Another more general observation about 2.2. Before our upgrade, page loads were averagins about 0.35 seconds in 2.1.x. Now in 2.2.x they are averaging 0.5 seconds. Again, it is too early, so we have no idea why. Does anyone else have good comparative page-load times before and after an upgrade to 2.2?

Average of ratings: -
In reply to Tim Hunt

Re: Problems with cron after upgrading to 2.1.x -> 2.2.x

by Stephen Overall -

Tim:

I may have experienced this also, but I'm not certain (I apologize for my lack of expertise and hard data here).

My small and very humble five-course Moodle 2.2.2+ installation (VPS/Linux/MySQL) experienced its first-ever server crashes during my live student labs last week (4/2 & 4/4) after I had upgraded to Moodle 2.2.2+ (build 20120329) from the previous week's 2.2.2+ build. Server performance seemed normal for the first 45 minutes, then the site became gradually unresponsive and finally inaccessible ("The server may be busy..." error message) for 40-50 minutes. Then the site would become available and responsive for another 40 minutes until it would become unresponsive and then inaccessible again for a similar period. A long afternoon ensued.

I had been running cron.php every 15 minutes which roughly corresponded to the server freezes and freeings, so I thought of your post and have commented out the three offending lines you detailed (thank you for sharing). I have not experienced any server problems since, but then my college is on our spring break just now and my server has also not experienced any comparable load since last week so I can't say if this has actually solved the server crash problem. Hopefully it has. Any further information on this issue?

(Unrelated BTW: Since upgrading to 2.2.2+ (build 20120329) from the previous week's build my previously fully functional OU Wiki module has begun throwing a DB write error when attempting to save page changes. I've posted the issue at https://github.com/moodleou/moodle-mod_ouwiki )

In reply to Tim Hunt

Re: Problems with cron after upgrading to 2.1.x -> 2.2.x

by Dan Poltawski -

Hi Tim,

I've just been looking around this area whilst investigating some problems we are seeing with performance on Moodle.org.

One thing that intrigues me about your post though is this:

It was only when we notced the the server was crashing every 15 minutes that we worked out that it must be something in cron getting the lock.

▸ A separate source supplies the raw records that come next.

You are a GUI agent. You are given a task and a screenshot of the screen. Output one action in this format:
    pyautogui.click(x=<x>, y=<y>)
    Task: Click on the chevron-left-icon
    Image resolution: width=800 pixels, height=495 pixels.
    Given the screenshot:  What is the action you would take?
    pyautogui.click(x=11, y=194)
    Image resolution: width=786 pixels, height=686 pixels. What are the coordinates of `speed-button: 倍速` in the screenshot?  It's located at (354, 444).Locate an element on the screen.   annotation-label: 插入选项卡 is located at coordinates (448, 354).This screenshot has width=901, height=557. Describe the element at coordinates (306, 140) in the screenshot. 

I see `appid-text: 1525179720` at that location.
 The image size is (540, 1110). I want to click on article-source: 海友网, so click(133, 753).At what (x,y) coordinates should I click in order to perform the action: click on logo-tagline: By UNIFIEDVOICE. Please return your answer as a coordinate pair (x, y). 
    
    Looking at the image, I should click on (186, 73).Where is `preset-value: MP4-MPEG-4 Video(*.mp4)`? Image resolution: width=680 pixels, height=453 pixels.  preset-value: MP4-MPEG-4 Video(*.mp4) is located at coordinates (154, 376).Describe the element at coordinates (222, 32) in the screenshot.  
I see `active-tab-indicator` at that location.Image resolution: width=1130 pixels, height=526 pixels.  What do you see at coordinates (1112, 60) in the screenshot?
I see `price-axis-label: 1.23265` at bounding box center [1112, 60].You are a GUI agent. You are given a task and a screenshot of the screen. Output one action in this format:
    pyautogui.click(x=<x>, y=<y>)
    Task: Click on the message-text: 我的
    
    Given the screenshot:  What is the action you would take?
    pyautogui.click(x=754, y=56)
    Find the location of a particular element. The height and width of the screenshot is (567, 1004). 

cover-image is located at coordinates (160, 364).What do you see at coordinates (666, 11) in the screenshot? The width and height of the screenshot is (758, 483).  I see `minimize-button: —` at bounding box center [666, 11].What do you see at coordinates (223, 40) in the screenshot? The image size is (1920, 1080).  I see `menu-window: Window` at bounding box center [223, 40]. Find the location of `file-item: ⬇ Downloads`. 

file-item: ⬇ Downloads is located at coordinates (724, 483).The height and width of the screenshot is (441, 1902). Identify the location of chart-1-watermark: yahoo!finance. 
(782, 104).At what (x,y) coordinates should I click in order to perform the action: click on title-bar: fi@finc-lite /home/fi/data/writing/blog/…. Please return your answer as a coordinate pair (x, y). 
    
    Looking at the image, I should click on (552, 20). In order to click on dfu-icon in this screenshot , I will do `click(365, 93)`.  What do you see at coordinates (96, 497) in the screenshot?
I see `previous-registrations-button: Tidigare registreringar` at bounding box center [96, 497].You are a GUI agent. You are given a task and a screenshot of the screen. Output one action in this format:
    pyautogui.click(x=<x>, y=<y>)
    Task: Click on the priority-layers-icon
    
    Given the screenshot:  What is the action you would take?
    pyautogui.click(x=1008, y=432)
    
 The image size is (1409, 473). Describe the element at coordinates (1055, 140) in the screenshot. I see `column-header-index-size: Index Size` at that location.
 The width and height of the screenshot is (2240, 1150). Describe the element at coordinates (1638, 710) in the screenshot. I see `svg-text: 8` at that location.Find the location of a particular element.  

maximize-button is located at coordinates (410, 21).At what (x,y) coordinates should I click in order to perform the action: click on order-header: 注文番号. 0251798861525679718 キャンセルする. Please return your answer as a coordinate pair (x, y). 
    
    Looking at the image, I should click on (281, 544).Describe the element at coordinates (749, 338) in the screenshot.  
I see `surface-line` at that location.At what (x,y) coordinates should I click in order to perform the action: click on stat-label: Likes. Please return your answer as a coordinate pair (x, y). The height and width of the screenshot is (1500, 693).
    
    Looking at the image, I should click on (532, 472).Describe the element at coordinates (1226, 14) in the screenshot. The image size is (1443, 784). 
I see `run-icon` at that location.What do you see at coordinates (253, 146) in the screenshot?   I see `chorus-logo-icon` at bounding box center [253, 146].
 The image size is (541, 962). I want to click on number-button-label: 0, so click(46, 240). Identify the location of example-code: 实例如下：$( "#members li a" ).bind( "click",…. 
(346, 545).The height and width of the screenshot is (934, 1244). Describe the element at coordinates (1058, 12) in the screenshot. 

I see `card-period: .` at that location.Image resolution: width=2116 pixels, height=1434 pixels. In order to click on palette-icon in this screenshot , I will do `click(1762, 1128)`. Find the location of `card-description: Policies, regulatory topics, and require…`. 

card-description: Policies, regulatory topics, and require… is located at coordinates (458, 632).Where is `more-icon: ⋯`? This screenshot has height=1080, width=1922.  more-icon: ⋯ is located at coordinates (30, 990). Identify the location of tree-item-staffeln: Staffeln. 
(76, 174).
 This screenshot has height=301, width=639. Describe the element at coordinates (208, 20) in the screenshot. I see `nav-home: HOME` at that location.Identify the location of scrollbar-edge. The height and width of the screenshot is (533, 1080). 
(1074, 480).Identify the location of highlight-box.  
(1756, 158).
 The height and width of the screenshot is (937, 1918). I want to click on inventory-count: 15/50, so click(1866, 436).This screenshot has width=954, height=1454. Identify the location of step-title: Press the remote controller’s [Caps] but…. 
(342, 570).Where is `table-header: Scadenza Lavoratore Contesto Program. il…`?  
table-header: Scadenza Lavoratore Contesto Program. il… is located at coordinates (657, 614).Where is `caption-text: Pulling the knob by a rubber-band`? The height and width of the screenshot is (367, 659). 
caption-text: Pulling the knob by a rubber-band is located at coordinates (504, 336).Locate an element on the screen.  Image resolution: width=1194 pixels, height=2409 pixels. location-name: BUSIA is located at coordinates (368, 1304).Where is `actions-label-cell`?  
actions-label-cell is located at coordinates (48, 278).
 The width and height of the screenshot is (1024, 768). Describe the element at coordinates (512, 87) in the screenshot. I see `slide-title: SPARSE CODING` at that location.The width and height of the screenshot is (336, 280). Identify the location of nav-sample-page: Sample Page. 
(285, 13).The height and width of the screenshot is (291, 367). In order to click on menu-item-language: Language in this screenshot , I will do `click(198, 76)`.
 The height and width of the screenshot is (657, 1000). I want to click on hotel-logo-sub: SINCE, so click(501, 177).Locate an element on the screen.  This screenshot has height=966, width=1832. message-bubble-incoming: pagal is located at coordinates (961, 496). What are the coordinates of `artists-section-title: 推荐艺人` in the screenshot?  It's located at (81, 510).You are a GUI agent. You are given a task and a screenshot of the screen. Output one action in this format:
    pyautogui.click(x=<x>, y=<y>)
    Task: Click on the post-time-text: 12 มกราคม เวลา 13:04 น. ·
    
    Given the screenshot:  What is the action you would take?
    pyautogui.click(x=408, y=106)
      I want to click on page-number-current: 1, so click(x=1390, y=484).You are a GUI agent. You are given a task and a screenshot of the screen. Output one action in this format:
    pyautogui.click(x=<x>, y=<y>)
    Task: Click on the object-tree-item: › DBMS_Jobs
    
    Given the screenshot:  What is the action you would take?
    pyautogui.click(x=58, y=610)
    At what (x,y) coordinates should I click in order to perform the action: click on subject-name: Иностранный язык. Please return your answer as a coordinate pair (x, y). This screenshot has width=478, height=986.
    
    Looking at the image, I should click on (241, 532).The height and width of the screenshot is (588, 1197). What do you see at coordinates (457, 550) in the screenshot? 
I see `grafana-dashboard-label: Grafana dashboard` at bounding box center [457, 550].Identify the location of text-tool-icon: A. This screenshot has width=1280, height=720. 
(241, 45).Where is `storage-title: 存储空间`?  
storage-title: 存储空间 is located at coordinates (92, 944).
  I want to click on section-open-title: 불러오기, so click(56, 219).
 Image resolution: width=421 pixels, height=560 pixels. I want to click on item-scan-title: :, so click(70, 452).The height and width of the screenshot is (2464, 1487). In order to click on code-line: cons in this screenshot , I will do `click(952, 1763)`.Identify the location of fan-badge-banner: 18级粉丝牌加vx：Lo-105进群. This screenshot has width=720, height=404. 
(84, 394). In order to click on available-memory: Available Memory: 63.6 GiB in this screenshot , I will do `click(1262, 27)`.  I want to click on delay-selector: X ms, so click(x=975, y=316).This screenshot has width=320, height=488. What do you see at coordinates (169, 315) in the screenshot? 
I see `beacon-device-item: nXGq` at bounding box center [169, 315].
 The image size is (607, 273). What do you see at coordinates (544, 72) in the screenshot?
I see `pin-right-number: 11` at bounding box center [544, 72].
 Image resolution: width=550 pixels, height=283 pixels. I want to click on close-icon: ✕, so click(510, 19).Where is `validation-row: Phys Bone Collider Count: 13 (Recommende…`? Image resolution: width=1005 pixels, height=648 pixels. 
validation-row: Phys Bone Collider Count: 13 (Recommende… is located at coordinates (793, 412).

From the looks the file, those lines in question only get called by a 20% random - occasional clean-up tasks. So I wouldn't expect you to see it every 15 minutes, though of course I know its mathematically possible. I just wondered if you noticed that aspect of these tasks?

The fact that these tasks are actually randomly called might be part of the problem here both in detecting a problem and with the weight of 'clean up tasks' which are heavy weight and have not run for some time due to the randomness.

In reply to Dan Poltawski

Re: Problems with cron after upgrading to 2.1.x -> 2.2.x

by Tim Hunt -
Picture of Core developers Picture of Documentation writers Picture of Particularly helpful Moodlers Picture of Peer reviewers Picture of Plugin developers

Yes, we spotted that contradictoin betweeb 'crash every 15 minutes' and 'suspect code only runs 20% of the time' later. We still don't entirely understand it.

Since we commented out those three lines of code, the servers have been running fine. Derek (Woolhead) is trying to work on a more long-term fix. If we get one, we plan to submit it for integration.

I am more interested by the 0.35s -> 0.5s increase in the average load times. I have no idea what is causing that.